== Given records ==
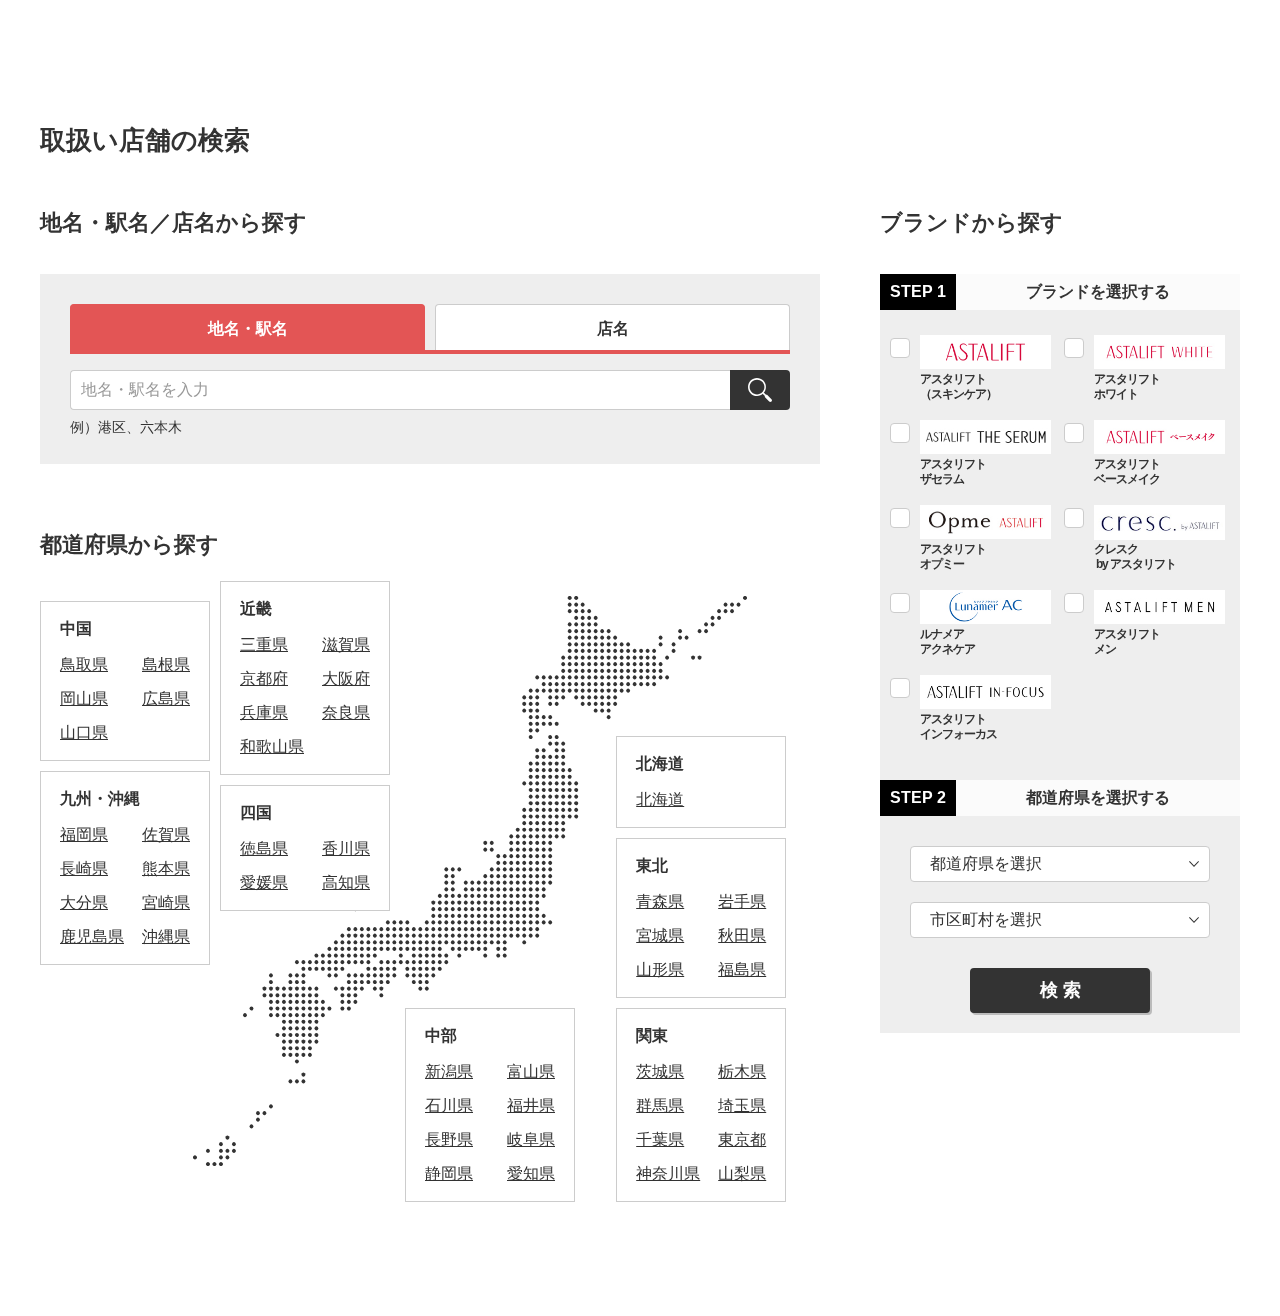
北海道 (660, 799)
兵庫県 (264, 712)
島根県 (166, 664)
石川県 (449, 1105)
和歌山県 (272, 746)
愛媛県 (264, 882)
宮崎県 (166, 902)
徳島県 (264, 848)
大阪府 (346, 678)
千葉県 (660, 1139)
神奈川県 (668, 1173)
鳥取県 (84, 664)
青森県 (660, 901)
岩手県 (742, 901)
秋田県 (742, 935)
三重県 (264, 644)
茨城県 (660, 1071)
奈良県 (346, 712)
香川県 (346, 848)
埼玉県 (742, 1105)
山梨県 (742, 1173)
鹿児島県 (92, 936)
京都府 (264, 678)
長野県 (449, 1139)
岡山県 (84, 698)
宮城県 (660, 935)
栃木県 (742, 1071)
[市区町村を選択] (1060, 920)
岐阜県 (531, 1139)
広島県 (166, 698)
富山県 (531, 1071)
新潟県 (449, 1071)
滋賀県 (346, 644)
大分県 (84, 902)
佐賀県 (166, 834)
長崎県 (84, 868)
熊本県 (166, 868)
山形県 (660, 969)
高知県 (346, 882)
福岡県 (84, 834)
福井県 (531, 1105)
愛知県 (531, 1173)
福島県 (742, 969)
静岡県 (449, 1173)
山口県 (84, 732)
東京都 (742, 1139)
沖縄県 (166, 936)
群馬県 (660, 1105)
===
- What the exercise asks: Would it be possible to print the records above verbatim, pictures omitted?

- Exercise response:
北海道 (660, 799)
兵庫県 (264, 712)
島根県 (166, 664)
石川県 (449, 1105)
和歌山県 (272, 746)
愛媛県 (264, 882)
宮崎県 (166, 902)
徳島県 (264, 848)
大阪府 (346, 678)
千葉県 (660, 1139)
神奈川県 (668, 1173)
鳥取県 (84, 664)
青森県 (660, 901)
岩手県 (742, 901)
秋田県 (742, 935)
三重県 (264, 644)
茨城県 (660, 1071)
奈良県 (346, 712)
香川県 (346, 848)
埼玉県 (742, 1105)
山梨県 (742, 1173)
鹿児島県 (92, 936)
京都府 (264, 678)
長野県 (449, 1139)
岡山県 (84, 698)
宮城県 (660, 935)
栃木県 (742, 1071)
[市区町村を選択] (1060, 920)
岐阜県 (531, 1139)
広島県 (166, 698)
富山県 (531, 1071)
新潟県 (449, 1071)
滋賀県 (346, 644)
大分県 (84, 902)
佐賀県 (166, 834)
長崎県 (84, 868)
熊本県 (166, 868)
山形県 (660, 969)
高知県 (346, 882)
福岡県 (84, 834)
福井県 (531, 1105)
愛知県 (531, 1173)
福島県 (742, 969)
静岡県 (449, 1173)
山口県 (84, 732)
東京都 (742, 1139)
沖縄県 (166, 936)
群馬県 (660, 1105)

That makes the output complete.